Document segment —
»»

S3 (Simple Storage Service) – Amazon and Libraries

Have you heard of Amazon’s s3 (Simple Storage Service)? From the site:

Amazon S3 is “storage for the Internet” with a simple Web services interface that can be used to store and retrieve any amount of data, at any time, from anywhere on the Web.

It’s one of Amazon’s newer web services. At .15 cents/gig of storage, it’s a pretty cheap option. Caveat emptor: S3 is intended for developers as an option for storage that can be queried with SOAP and REST web services, so they also get you for network traffic at .25 cents/gig. I wasn’t able to find anything in the fine print about checksum routines and the integrity of the objects, but I’m assuming backups and error checking are part of the Amazon routine. (Update from the horse’s mouth: found this thread in the forums which talks about Amazon’s data protection routines. It’s reassuring…)

««

Extend the piece on Amazon S3 by writing what comes after its final sentence.

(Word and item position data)
»»

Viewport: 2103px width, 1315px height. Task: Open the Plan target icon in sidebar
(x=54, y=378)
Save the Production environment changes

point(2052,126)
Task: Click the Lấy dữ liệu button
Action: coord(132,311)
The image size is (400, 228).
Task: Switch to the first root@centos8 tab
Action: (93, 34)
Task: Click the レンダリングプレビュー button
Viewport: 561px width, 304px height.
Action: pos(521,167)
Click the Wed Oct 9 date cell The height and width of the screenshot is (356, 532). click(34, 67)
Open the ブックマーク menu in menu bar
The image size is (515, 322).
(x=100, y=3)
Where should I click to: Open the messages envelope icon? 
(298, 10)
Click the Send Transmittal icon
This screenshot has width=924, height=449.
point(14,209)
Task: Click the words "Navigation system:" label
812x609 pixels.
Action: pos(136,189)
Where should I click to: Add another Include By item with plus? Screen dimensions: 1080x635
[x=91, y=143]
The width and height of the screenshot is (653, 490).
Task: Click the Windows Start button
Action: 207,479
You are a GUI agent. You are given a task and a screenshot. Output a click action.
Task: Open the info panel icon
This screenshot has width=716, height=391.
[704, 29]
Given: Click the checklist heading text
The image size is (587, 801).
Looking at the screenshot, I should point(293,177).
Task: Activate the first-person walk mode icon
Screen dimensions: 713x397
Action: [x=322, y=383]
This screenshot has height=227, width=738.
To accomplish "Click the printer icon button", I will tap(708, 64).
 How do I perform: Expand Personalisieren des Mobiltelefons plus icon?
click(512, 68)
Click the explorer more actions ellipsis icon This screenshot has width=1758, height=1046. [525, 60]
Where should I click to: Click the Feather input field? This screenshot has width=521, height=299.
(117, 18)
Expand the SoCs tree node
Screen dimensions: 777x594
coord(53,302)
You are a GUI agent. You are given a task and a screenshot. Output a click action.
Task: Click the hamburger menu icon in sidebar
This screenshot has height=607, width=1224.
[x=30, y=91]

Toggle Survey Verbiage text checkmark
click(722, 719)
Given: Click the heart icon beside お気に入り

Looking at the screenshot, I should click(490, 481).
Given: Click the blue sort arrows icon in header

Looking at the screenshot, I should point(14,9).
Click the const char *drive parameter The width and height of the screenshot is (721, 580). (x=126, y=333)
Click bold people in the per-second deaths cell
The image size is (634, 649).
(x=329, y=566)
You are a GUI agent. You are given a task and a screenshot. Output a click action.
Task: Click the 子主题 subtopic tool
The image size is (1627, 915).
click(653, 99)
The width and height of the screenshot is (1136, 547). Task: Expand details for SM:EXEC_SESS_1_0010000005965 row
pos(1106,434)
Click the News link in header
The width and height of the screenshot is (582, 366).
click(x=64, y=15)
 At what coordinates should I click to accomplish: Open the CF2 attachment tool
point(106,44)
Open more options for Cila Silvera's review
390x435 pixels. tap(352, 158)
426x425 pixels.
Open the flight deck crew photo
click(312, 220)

««

Final result —
Can the library use this? I think so. Even with the mentioned caveats, in the end you are looking at taking the server management side out of the equation. That’s pretty liberating for the small digital shops that our libraries are. At work, we’re experimenting with using the service to store some of our master digitization objects. I mentioned that this was an experiment, right? We’ve got some objects on the S3 servers and are looking into building a web interface that will allow our Special Collections staff to pull down master files when they receive requests from patrons. We’re also working with a campus entity to store media files on S3 and then building a search interface to query S3 for the data. It’s all a work in progress, but something to consider. I can tell you that my library and university will never have the infrastructure or access to a network cloud like Amazon’s. That’s not a knock; them’s just the facts.

(Sidebar: If you’re interested in web services, think about browsing around the Amazon Web Services Developer Connection. Lots of code examples, “howtos” and discussion to get you thinking about web service applications. Don’t be afraid to get you hands dirty and make some mistakes. It’s the only way to learn.)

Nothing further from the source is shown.